About securing an Access project

Microsoft Jet User-Level security can't be used with a Microsoft Access project (.adp) file or .ade file. Users should protect their copy of the Access project file using their computer's file system and periodically make a backup copy if they add their own forms or reports. If their copy of the Access project file is accidentally or unintentionally altered, users can recopy the file from their backup copy or its central location.

Strategies for protecting your project file and its objects are briefly described below and roughly arranged from least secure to most secure.

Show or hide objects in the Database window

This method of protection is the least secure because it is relatively simple to show any hidden objects.

Note that because tables, views, database diagrams, and stored procedures reside in the SQL Server database, you cannot hide these objects in the database window.

Using startup options

You use the startup options to specify or determine settings such as which form opens automatically when your Access project file opens and your Access project application's title and icon. In a new Access project file, the startup properties do not exist until a user makes a change to the default settings in the Startup dialog box.

Securing data access pages

To protect a data access page and the data it accesses, do the following:

Protect the Access project file containing the data access page's link, and the data access page's corresponding HTML file by using the file system security of the computer where you have stored these files.
Protect the database connected to the data access page by securing the database against unauthorized users, controlling the level of access to the data once a user logs in, and not saving the database password with the data access page.
Prevent unauthorized access from a malicious script by using Internet Explorer security options and using three-tier data access.

Securing Visual Basic for Applications (VBA) code

You can protect Visual Basic for Applications (VBA) code in modules and modules behind forms and reports with a password which you enter once per session. The password prevents unauthorized users from editing, cutting, pasting, copying, exporting, and deleting VBA code.

To protect your code, you can remove editable VBA code from your Access project file and prevent modifications to the code behind your forms and reports by saving it as an ADE file.

Securing a Microsoft SQL Server database

Secure SQL Server database objects

You can secure data and other database objects that are stored in an SQL Server database (tables, views, stored procedures, and database diagrams) by doing the following:

Encrypt views, stored procedures and triggers. You can encrypt views to prevent a user from changing the view. You can also encrypt stored procedures and triggers when you edit them by using Transact-SQL Statements (for example, CREATE PROCEDURE...WITH ENCRYPTION).
Important Once you encrypt a view, you can't change the design of that view. If you anticipate the need to revise an encrypted view, save the SQL statements in a text file in a secure location before you encrypt it. You can then delete the encrypted view, change the saved view, and re-encrypt it.
Implement full security features using the SQL Server Enterprise Manager. See the SQL Server documentation.

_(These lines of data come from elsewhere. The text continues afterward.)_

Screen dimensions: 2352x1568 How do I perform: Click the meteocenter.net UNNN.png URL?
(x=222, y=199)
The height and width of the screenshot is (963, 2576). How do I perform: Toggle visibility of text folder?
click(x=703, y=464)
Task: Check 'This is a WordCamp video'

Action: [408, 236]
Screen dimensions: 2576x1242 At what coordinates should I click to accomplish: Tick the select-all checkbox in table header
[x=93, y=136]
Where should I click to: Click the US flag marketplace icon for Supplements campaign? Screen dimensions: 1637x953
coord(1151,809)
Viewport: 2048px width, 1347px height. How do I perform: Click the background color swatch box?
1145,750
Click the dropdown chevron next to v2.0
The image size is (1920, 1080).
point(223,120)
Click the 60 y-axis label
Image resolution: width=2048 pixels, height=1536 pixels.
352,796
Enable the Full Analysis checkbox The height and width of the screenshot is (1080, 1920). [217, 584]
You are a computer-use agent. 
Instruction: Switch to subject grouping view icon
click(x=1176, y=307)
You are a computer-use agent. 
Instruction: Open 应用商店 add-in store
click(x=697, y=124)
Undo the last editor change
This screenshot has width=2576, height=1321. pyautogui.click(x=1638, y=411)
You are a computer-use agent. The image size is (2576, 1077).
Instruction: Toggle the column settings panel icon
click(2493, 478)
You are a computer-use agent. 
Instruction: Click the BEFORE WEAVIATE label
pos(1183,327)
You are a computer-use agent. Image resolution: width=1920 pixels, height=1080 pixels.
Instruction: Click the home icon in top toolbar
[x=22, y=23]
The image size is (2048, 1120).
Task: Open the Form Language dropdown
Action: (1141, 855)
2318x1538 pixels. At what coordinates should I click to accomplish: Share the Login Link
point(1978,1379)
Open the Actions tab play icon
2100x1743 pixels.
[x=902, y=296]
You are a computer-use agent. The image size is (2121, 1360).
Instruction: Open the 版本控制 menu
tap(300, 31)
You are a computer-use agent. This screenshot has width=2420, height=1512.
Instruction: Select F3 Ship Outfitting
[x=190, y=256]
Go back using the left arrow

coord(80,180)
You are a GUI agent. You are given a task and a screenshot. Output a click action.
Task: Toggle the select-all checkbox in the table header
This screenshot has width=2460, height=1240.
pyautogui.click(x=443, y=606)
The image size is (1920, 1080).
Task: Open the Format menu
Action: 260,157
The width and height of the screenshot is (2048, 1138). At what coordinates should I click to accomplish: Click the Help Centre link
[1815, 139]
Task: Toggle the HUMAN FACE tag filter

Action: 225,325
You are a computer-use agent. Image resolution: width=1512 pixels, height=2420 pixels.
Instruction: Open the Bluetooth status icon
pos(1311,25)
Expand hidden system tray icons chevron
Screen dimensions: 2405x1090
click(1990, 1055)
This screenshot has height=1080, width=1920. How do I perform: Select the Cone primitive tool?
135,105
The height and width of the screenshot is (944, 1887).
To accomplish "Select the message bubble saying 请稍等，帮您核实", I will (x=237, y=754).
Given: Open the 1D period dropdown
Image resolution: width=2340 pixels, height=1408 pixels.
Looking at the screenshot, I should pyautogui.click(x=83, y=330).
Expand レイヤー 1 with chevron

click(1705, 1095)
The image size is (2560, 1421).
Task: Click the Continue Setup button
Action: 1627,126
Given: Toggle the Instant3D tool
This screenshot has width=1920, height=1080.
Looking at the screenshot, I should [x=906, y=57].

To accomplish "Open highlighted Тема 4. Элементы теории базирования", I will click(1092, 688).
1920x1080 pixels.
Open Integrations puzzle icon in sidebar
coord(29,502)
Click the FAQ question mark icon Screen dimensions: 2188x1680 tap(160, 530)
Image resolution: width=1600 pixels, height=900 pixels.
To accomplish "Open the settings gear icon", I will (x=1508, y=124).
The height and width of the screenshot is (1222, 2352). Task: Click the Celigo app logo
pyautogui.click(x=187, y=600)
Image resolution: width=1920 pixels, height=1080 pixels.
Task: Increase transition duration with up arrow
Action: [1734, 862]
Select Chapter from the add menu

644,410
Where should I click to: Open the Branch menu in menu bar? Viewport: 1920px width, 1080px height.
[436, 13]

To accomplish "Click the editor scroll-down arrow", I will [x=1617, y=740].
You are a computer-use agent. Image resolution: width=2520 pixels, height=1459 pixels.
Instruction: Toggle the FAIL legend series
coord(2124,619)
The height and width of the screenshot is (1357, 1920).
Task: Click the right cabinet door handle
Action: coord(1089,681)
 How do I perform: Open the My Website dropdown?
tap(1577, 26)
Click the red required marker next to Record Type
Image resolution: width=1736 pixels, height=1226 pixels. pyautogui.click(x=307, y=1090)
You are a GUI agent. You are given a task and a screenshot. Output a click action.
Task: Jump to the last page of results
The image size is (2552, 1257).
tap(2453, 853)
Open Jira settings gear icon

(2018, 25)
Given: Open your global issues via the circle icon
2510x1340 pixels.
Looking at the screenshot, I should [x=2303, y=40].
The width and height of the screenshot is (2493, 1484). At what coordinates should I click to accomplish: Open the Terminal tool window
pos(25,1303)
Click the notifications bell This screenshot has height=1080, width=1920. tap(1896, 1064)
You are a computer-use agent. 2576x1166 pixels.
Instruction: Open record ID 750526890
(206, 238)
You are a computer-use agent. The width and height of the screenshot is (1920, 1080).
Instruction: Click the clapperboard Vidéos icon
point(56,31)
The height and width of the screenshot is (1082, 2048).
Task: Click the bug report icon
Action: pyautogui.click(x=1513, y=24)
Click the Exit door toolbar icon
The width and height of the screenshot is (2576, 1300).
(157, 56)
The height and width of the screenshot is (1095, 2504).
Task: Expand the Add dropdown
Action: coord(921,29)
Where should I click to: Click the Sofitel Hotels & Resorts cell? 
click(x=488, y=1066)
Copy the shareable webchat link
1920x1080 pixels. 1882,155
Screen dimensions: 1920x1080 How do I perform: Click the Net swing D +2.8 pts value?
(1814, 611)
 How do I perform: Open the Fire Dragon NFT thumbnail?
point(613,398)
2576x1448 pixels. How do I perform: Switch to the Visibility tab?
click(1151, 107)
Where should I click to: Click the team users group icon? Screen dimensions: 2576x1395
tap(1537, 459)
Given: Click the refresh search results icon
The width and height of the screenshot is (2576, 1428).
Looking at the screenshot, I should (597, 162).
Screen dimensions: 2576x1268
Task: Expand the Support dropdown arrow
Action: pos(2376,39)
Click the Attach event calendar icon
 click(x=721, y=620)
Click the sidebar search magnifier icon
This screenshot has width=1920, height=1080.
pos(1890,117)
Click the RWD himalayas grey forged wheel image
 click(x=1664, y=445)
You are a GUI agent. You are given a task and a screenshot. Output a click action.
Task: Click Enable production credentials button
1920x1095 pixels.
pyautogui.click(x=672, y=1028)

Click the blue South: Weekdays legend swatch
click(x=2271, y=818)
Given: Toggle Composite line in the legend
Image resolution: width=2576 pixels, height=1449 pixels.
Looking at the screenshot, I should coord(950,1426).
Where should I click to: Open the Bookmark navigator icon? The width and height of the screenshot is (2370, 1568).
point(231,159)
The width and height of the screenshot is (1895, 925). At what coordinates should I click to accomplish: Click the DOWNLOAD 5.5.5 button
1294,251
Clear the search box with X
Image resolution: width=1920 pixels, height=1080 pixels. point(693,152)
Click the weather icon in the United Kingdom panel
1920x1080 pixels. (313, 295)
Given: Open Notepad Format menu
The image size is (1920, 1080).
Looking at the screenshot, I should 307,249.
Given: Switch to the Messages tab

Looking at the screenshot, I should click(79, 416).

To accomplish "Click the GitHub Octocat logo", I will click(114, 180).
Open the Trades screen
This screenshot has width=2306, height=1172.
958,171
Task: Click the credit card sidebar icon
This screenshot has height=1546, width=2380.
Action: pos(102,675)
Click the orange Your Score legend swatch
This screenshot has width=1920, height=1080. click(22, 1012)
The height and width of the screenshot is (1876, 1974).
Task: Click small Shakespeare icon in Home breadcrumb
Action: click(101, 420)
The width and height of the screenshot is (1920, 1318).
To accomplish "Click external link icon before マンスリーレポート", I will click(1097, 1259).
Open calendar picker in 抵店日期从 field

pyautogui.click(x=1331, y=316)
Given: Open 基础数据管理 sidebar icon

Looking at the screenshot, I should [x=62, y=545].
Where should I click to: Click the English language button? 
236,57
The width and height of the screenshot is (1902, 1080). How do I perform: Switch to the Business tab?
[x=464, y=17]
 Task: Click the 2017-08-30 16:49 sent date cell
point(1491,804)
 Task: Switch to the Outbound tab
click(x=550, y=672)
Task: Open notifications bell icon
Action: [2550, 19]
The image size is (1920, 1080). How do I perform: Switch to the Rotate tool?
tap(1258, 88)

Control logging on to SQL Server

From a Microsoft Access project, you can administer basic security tasks by using the Database Security command to add, edit, or delete server logins, database users, and database roles. You must have SQL Server installed on the same computer as the Access project for these commands to work.

SQL Server provides two security methods for validating logins to the SQL Server database:

SQL Server security, which uses SQL Server user names and passwords.
Windows NT integrated security, which uses Windows NT account user names. In this case, Windows NT authenticates a user when they log on, and SQL Server accepts Windows NT accounts without requiring a secure log on.